Tokyo Skytree’s disappointing attendance so far: 6.19 million visitors
I don't have any particular interest in Tokyo Skytree. From the start it just seemed like a colossal money-burn to me. Tokyo Tower has a cheesy charm and a history. Skytree only has newness and size.
But I'm sharing this story because I definitely agree with writer Casey Baseel's opening sentence. Tokyo is huge beyond comprehension. Seeing it on Google Maps or having someone quote you the metro-area population-- a bit more than 9 million, putting it at number 16 on a list of the world's most populous-- makes you think of a vast megalopolis right out of a William Gibson novel, spread from horizon to horizon and over-stimulating enough to expand your mind past the breaking point. When you're inside it, though, you don't have this feeling at all. You take it street by street and you could be practically anywhere. The scale becomes more modest. Tokyo is very approachable and comprehensible.

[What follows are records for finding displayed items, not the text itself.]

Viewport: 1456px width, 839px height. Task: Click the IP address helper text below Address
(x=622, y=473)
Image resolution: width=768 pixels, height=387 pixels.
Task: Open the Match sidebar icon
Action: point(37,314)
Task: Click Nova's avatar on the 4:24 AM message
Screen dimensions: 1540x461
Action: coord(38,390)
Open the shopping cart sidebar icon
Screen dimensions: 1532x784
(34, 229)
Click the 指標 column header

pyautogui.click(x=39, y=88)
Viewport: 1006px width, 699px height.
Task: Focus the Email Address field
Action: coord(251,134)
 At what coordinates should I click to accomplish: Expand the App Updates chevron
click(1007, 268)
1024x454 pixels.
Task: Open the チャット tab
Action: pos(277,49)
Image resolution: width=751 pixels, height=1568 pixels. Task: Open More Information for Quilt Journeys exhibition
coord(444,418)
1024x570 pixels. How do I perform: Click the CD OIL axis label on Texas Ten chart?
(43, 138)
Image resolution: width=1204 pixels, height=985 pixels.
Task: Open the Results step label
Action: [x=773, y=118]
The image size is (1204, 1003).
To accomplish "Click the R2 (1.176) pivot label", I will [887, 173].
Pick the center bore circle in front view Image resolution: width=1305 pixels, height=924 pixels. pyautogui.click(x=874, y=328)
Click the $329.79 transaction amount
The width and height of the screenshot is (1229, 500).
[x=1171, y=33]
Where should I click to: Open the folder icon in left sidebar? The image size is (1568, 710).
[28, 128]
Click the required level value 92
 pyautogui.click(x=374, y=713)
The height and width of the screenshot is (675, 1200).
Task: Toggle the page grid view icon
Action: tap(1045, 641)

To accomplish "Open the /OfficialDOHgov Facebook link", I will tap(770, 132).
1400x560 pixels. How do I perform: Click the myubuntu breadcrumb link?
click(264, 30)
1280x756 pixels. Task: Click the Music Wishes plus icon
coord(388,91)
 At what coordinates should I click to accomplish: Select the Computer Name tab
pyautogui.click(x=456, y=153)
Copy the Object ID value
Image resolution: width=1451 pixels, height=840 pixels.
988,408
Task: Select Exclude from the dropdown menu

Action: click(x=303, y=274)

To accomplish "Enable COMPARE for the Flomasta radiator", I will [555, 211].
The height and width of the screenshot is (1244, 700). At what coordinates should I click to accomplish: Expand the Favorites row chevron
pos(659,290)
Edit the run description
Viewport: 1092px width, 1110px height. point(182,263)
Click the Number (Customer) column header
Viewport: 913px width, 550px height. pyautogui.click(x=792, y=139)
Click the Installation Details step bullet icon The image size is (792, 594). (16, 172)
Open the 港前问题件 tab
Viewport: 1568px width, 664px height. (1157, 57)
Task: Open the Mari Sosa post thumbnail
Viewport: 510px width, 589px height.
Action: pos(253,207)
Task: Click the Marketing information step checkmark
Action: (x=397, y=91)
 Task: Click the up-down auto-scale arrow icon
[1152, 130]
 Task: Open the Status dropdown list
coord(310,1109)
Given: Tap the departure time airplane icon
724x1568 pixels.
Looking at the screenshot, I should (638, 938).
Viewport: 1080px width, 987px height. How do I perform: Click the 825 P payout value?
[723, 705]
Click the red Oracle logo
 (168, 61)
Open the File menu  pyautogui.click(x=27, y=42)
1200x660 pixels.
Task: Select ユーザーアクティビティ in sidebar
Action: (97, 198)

Then you see it from the air, or Tokyo Skytree and you're boggled again. A desert of concrete, steel, glass and plastic. Cubes and pyramids piled on top of each other fading away for as far as you can see. It swallows you when you glide in on the shinkansen, but once you're inside the city body and you've become a cell, you only have to deal with the next cell, or the specific organ in which you find yourself. Where is the heart? Is it Shibuya, Shinjuku or Tokyo proper? That's for you to decide.
Anyway, don't be intimidated by Tokyo. After all, there are 15 larger cities. And the ward you visit will only be as large as a modest-sized one that doesn't even make the list.
1 comment:
Tokyo metro is over 30 million and its no1. Seriously, what source were you quoting?